B. GREEK ASTRONOMY (ca. 500 BC - 200 AD)
With the Greeks, there is a major shift of emphasis from
collecting/recording information to the interpretation of
the physical nature of astronomical phenomena, ultimately with few
religious/mythological trappings.
In earlier (and many later) cultures, cosmologies were
mythological or supernatural. They had a strong "projective"
tendency: human characteristics, inflated to supernatural proportions,
were imposed outwards on the cosmos. Direct, persistent, supernatural
control of sky phenomena was assumed.
The Greeks had enormous impact, both because they were remarkably
innovative and they left a large, coherent body
of written records. They developed the Western versions of:
literature, history, philosophy, logic, mathematics, & science. Not
bad work. First (recorded) scientific interpretation of
astronomy
Flourished 500 BC - 200 AD; but Greek science was rediscovered during
the Renaissance & was therefore influential until 1500 AD. ===> a
span of 2000 years!
Early discoveries in mathematics (e.g. Pythagorean theorem, irrational
numbers, plane geometry) became the basis of their scientific
approach. Pythagoras: "all things are numbers."
Extract from Aristarchus' study of the distances
to the Moon and Sun
By 150 BC, the Greeks had discovered:
- The spherical shape of the Earth & Moon
- The origin of lunar phases
- The origin of eclipses
- The existence of precession of the equinoxes (Hipparchus).

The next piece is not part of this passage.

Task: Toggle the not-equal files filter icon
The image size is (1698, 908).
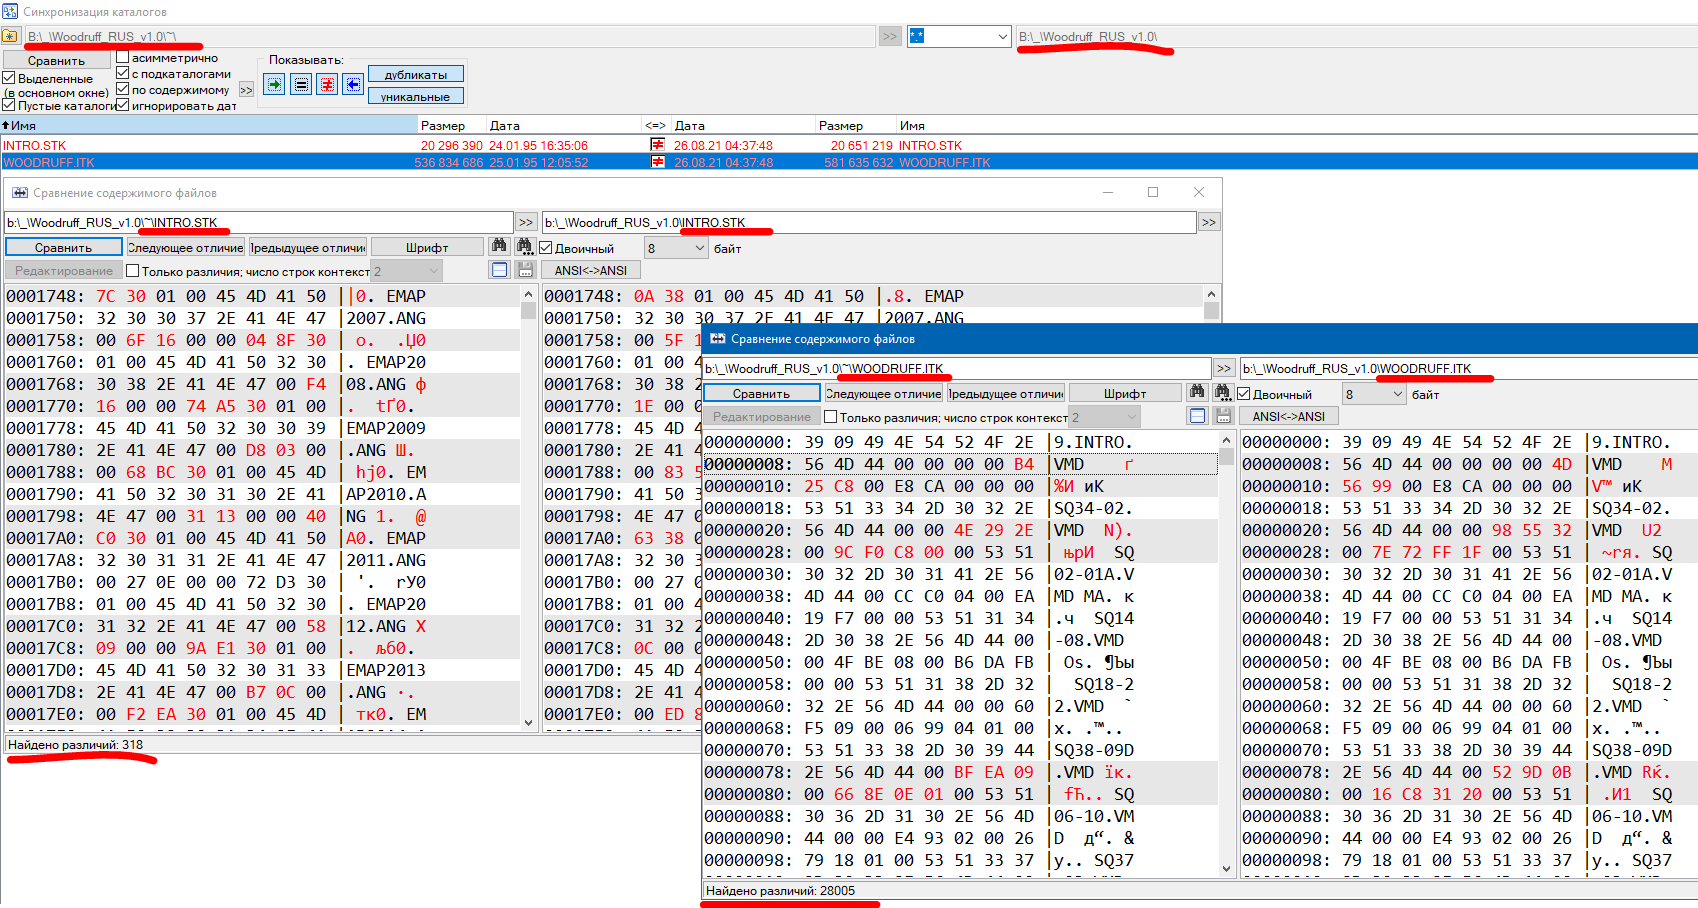Action: (x=327, y=85)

They measured, using simple geometric arguments:
- The approximate distance to the Moon & Sun (Aristarchus, see
extract above)
- The diameter of Earth to an accuracy of about 150 miles
(Eratosthenes, ca. 200 BC). Erathosthenes' method uses simple
measurement of shadow lengths & the congruence of triangles and is
shown in the diagram below. (The different shadow lengths are also,
of course, part of the evidence that the Earth is a sphere.)
The Greeks developed the first scientific cosmological models
- They treated the Sun, Moon, planets, stars as physical
objects, not living beings with supernatural volition and
powers.
- Influenced by the philosophical idealism of Plato & Aristotle,
they attempted to deduce the character of nature from abstract
postulates (like mathematical axioms), with little appeal to empirical
tests and with explicit dismissal of experiments.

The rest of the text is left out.